▶ Data excerpts:
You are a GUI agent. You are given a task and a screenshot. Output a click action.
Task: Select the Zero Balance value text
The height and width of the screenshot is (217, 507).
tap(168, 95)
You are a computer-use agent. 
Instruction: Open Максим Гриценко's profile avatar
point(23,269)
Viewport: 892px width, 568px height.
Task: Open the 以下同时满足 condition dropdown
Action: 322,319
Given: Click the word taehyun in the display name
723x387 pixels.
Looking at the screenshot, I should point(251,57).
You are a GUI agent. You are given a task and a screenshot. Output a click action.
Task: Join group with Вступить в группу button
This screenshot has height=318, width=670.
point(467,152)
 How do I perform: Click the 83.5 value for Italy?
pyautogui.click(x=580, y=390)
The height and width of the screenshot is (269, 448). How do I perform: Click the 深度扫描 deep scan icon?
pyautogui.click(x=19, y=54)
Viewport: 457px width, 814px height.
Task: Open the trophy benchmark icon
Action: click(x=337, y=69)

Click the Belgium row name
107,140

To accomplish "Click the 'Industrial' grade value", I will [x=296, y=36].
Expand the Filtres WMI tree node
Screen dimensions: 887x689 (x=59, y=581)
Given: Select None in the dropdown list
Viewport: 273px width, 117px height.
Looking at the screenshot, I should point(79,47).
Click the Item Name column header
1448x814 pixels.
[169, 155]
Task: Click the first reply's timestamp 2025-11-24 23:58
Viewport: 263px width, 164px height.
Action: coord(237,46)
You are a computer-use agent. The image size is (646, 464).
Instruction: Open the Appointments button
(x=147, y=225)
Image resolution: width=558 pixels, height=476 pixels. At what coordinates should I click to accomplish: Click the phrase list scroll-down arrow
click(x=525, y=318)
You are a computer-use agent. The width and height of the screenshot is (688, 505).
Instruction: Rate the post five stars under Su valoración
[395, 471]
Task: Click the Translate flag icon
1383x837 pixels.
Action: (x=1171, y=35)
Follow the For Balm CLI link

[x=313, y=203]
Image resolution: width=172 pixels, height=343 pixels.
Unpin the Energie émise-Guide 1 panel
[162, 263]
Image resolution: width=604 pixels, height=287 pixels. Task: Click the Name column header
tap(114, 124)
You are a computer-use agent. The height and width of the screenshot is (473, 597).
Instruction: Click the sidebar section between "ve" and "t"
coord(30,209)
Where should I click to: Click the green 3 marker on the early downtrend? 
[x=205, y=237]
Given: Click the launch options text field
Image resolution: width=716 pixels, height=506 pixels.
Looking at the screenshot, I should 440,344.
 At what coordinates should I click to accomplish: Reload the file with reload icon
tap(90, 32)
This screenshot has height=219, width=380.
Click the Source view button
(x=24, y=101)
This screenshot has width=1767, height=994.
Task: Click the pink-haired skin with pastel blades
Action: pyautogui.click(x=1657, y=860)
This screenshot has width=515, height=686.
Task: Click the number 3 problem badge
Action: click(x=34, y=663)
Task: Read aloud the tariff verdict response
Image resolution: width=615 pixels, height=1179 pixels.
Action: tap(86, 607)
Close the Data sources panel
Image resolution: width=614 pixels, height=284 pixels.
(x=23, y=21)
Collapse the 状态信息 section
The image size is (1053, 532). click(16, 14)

▶ Task brief:
Which lines run from the one holding "You are a computer-use agent. The height" through the one holding "This screenshot has height=219, width=380." in the records above? Repeat them exactly, both included, and nothing more.

▶ Solved exercise:
You are a computer-use agent. The height and width of the screenshot is (473, 597).
Instruction: Click the sidebar section between "ve" and "t"
coord(30,209)
Where should I click to: Click the green 3 marker on the early downtrend? 
[x=205, y=237]
Given: Click the launch options text field
Image resolution: width=716 pixels, height=506 pixels.
Looking at the screenshot, I should 440,344.
 At what coordinates should I click to accomplish: Reload the file with reload icon
tap(90, 32)
This screenshot has height=219, width=380.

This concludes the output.